EXERCISE REQUIREMENTS:
Only the number is wanted: state how many lines of the data below contain the word "notifications".

Collected data entries
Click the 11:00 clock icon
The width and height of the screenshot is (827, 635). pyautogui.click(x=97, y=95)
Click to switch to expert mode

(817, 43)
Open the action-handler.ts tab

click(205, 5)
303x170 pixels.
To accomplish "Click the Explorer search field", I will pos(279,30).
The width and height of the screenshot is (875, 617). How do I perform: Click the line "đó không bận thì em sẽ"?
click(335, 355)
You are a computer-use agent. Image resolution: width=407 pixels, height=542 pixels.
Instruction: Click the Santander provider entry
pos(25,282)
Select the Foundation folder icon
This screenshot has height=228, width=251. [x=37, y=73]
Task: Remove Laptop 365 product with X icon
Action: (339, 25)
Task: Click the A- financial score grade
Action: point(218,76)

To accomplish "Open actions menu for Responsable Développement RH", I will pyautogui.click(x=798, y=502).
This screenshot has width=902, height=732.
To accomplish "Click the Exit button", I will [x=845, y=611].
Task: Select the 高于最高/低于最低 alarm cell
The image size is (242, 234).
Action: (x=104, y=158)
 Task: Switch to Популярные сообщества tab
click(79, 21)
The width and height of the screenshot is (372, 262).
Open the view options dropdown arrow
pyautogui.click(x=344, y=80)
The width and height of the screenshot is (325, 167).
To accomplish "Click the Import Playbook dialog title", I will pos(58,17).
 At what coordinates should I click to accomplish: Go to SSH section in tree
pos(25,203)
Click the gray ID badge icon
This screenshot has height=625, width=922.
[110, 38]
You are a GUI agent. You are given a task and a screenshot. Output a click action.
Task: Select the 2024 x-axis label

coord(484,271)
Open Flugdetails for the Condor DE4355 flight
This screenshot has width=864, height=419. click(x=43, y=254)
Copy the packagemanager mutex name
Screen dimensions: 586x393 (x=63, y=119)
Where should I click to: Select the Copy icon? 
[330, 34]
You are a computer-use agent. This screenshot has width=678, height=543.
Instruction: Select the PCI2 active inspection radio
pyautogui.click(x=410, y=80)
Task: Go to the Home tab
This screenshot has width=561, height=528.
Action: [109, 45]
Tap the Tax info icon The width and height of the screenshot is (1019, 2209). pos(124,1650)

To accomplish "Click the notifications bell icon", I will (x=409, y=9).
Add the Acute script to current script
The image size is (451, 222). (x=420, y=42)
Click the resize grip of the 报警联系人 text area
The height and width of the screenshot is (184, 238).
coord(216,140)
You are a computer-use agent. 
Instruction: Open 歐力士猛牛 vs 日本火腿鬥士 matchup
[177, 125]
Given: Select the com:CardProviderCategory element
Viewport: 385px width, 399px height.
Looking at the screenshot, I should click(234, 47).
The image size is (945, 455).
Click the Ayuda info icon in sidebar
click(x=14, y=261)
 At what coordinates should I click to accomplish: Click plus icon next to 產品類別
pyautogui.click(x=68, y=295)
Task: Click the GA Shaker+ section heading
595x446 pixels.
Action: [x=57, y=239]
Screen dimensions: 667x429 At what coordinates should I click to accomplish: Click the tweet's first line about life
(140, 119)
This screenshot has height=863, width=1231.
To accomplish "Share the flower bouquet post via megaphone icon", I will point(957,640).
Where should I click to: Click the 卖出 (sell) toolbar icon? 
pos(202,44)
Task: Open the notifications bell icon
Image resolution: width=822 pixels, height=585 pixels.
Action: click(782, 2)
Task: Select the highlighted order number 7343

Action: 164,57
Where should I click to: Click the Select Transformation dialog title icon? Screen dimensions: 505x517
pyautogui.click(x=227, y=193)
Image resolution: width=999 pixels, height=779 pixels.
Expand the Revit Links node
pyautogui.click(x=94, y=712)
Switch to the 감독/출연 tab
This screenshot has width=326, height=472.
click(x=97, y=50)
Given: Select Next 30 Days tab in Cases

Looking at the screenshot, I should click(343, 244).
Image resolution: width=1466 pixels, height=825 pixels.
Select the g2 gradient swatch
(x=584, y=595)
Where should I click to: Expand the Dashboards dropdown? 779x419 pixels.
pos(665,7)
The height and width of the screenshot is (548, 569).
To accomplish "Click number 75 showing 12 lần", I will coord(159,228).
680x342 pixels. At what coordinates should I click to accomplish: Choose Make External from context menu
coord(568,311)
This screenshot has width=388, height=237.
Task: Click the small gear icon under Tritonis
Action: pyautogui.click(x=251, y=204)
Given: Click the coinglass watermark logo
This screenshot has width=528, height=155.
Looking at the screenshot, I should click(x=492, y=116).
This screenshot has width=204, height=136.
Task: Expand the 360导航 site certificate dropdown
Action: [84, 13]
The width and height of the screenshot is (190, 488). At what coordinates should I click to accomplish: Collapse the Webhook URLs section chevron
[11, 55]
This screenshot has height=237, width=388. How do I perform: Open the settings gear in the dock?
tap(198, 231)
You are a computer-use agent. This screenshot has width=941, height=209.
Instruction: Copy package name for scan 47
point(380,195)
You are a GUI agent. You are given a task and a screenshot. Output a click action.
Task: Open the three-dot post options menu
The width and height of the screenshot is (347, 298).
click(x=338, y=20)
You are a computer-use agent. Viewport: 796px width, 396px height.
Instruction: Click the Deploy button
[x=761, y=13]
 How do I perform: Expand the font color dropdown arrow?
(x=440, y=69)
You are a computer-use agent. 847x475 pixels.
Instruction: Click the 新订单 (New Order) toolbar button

COMPLETED TASK:
2